### PROVIDED ENTRIES
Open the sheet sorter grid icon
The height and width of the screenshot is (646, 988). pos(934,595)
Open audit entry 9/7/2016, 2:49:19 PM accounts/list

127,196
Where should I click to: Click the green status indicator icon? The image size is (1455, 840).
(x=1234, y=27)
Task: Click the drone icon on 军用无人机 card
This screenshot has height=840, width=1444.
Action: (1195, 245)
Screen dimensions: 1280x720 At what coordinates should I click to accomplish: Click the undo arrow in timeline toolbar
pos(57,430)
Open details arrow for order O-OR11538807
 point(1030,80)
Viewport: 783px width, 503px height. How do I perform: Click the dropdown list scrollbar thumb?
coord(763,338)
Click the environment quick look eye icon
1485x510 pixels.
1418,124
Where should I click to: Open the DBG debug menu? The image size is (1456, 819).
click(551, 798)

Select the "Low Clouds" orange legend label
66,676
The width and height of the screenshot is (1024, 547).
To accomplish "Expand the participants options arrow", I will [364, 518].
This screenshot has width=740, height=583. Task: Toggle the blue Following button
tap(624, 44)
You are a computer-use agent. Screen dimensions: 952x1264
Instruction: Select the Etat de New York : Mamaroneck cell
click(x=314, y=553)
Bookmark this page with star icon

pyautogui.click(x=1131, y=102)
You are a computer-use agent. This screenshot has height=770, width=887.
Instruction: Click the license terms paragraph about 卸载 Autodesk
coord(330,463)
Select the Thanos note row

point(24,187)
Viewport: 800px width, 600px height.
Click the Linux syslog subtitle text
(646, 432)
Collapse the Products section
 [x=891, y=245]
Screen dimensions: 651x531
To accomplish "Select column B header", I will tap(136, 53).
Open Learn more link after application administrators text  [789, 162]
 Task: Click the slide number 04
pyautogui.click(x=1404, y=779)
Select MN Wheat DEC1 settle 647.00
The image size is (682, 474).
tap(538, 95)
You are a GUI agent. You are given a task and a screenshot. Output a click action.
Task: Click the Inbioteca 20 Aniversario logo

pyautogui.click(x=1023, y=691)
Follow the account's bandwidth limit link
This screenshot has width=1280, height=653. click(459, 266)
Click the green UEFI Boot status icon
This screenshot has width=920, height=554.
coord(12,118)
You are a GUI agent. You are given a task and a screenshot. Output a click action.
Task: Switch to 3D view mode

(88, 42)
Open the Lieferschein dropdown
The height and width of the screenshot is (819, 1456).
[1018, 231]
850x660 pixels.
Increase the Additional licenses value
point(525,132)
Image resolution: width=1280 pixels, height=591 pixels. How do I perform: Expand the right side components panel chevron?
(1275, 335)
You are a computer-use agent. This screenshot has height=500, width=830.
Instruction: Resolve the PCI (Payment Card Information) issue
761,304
######
WORK INSTRUCTIONS:
Format the lines from the start of the items through the line containing "Action: (1195, 245)", inclusive, as a JSON list of strings with one string per line and blank lines omitted.

THE COMPLETED TASK:
[
  "Open the sheet sorter grid icon",
  "The height and width of the screenshot is (646, 988). pos(934,595)",
  "Open audit entry 9/7/2016, 2:49:19 PM accounts/list",
  "127,196",
  "Where should I click to: Click the green status indicator icon? The image size is (1455, 840).",
  "(x=1234, y=27)",
  "Task: Click the drone icon on 军用无人机 card",
  "This screenshot has height=840, width=1444.",
  "Action: (1195, 245)"
]